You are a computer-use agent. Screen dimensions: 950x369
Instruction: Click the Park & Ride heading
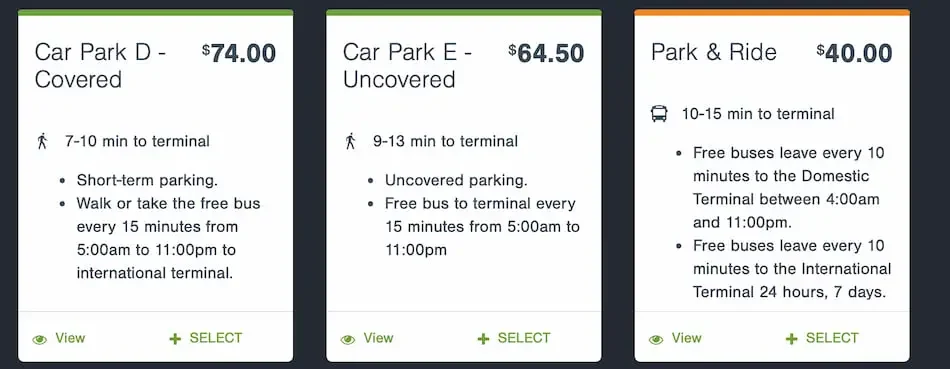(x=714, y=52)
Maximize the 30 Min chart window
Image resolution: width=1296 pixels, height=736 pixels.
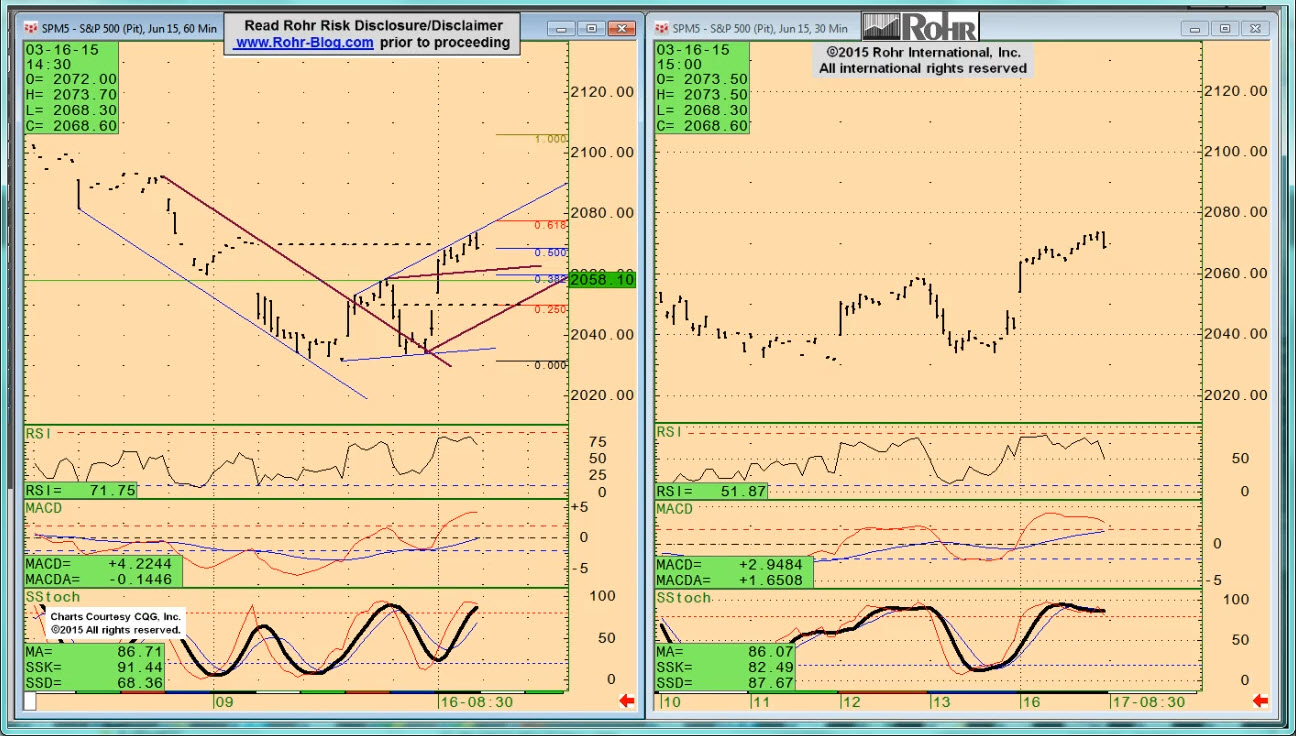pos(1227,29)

## Short task
Copy the data above word for word, line by line, and leave out the pictures.

## Exercise response
You are a computer-use agent. Screen dimensions: 950x369
Instruction: Click the Park & Ride heading
(x=714, y=52)
Maximize the 30 Min chart window
Image resolution: width=1296 pixels, height=736 pixels.
pos(1227,29)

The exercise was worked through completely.